Through my years of artistic experience, I have used almost all the traditional and less traditional materials for creating sculpture. One of my favorite materials to use beside stone and bronze is the wood. Just the material itself has its own characteristics like texture and colors that have a story. That same story, if you can incorporate it with your idea, it can become magical. For this to happen you need a lot of observation and experience.
Which is your favorite project you have worked on so far?
The project that I am working on now is the one that gives me the most satisfaction. It is a project that I am making for the Carving Studio & Sculpture Center in West Rutland, Vermont. This sculptural object is one of the most elaborated projects that I have created. This abstract form has all these curves that give you the sensation of something almost organic, like some life matter. It is curious and interesting that the material that I am using is rough and cold — it’s using Danby marble from Vermont — but seeing the shape of the sculpture it looks very soft and beautiful.
Where do you look for inspiration?
Deep into the nature. It is the infinite book of knowledge. This system is so simple that it is so hard to explain. Form the obvious circles of life to the tiniest organs, it is the best place of research. Just by looking into the microscope over some life matter you will ask 100 questions. By questioning, you feed your curiosity, and it is the curiosity that is responsible for creation. Once you find some particular pattern or system, then your ideas flow. On the end of one creation you get five new ideas, so practically when you start it is difficult to stop.
What did you do to prepare for your very first solo exhibition in 2013?
My first solo exhibition was called “Mo(nu)mental Ideas,” and it was made in a gallery in Ljubljana, Slovenia. I had exhibited about 12 abstract sculptures, made in Carrara marble. It was the exhibition that marked the end of my circle of studies.
For the period of my studies many of my sculptures were guided and made at, and for the moment. They represent the spontaneity of my expression. Being in gallery format, the sculptures were used not only for exhibiting in the galleries but also as a scaled model for the big sculptures. They were and are my MONUMENTAL IDEAS.
“I can tell you to always question everything, that is how you will satisfy your curiosity.” — Aleksandar Eftimovski
As a world traveler, are there ways that different countries give you different inspiration?
In my travels I observed everything, the people, the cities, the nature, the surrounding. That did not give me inspiration in the time, but all the information got stored somewhere in the back of the mind. The combination of this information is the actual root of inspiration. What follows is a careful elaboration of these ideas, development of the same and hard work with many tries. That is what I think inspiration is.

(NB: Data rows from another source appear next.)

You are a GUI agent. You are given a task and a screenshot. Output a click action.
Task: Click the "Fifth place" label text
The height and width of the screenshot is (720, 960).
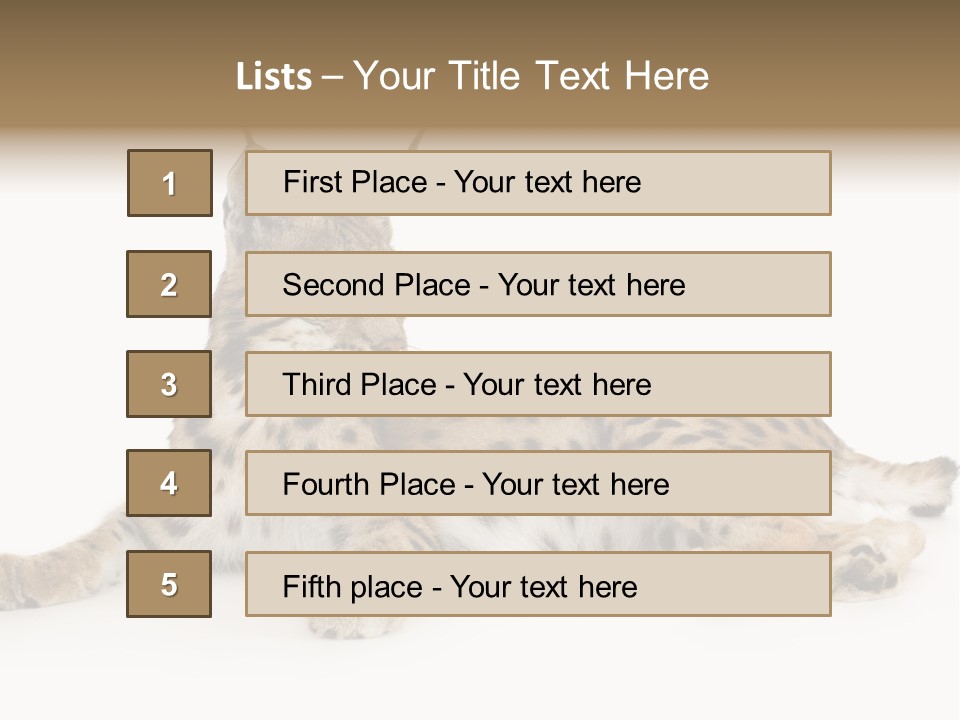(351, 586)
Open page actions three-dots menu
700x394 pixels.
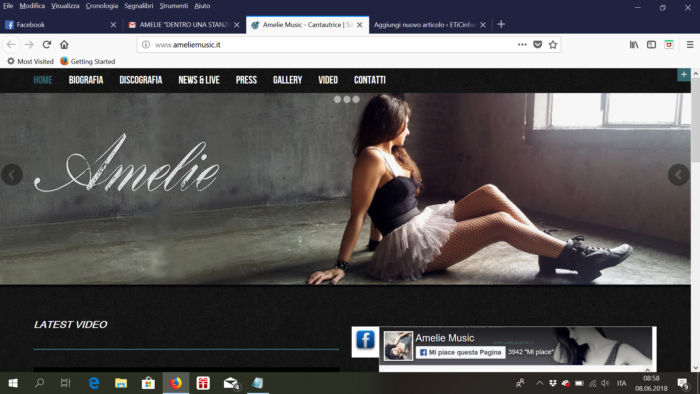point(522,45)
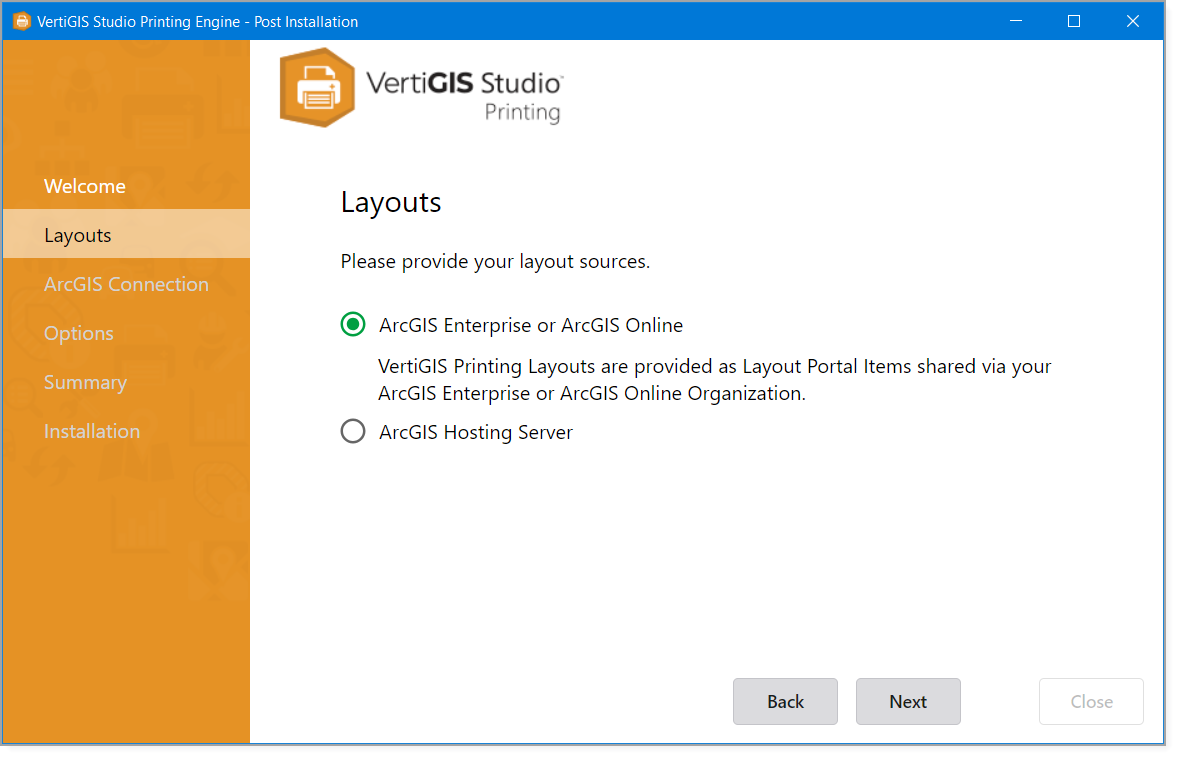Click the greyed-out Close button at bottom
Screen dimensions: 1178x758
[x=1091, y=701]
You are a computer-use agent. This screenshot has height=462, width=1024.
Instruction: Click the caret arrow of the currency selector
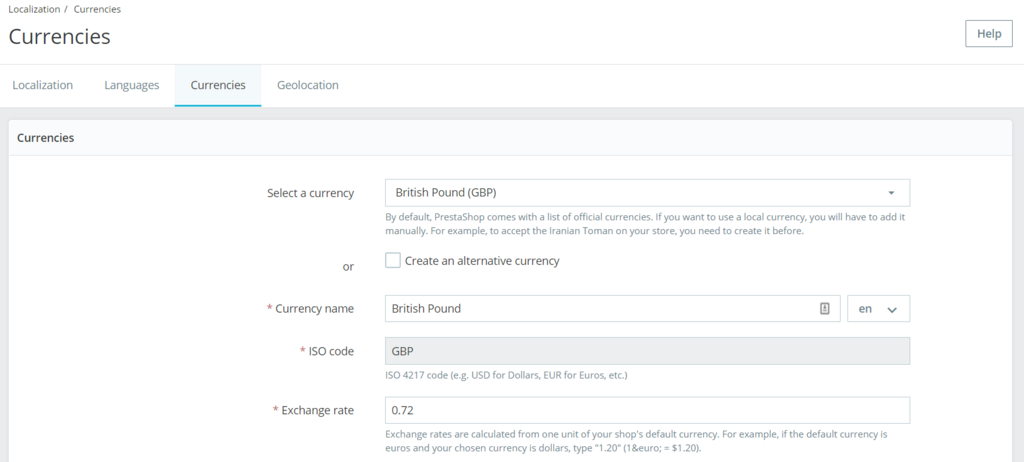[891, 193]
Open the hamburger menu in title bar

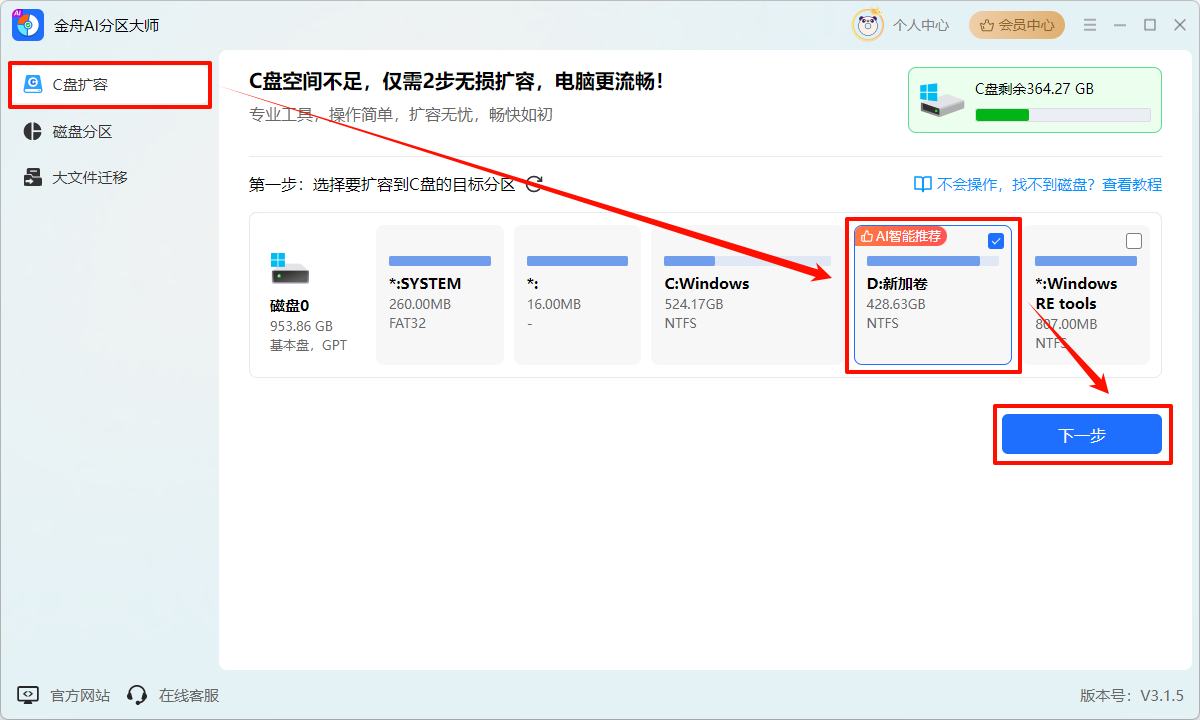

How do you decorate your home?
I decorate my house spontaneously. I like to arrange my place without any previous thoughts, it is just how I feel in the moment. I can say that it is very rustic and colorful. The house is full of art, both two and three dimensional. There is almost zero space on the walls, and on every space where there is supposed to stand only one sculpture piece, there are three. Most of the paintings and drawings are mine but also, I have some pieces from colleagues and friends. We like to share art, because it needs to be seen from more people. Usually I frame the paintings in used antique frames that I carefully select. The flea markets are very inspiring and full of things to be recycled.
What is your artistic goal?
Sculpture is an art medium that needs to be seen and touched. I like to create large scale sculptures that will be positioned in parks and open spaces, so that people can enjoy them. An interactive sculpture is where I want to go with my art creation. I would like to make big pieces where the kids and the spectators can slide, sit on, pass through. I also like to teach and pass my experience to people so that they can make art and feel free, just the way I feel.
*This interview has been edited for clarity and length.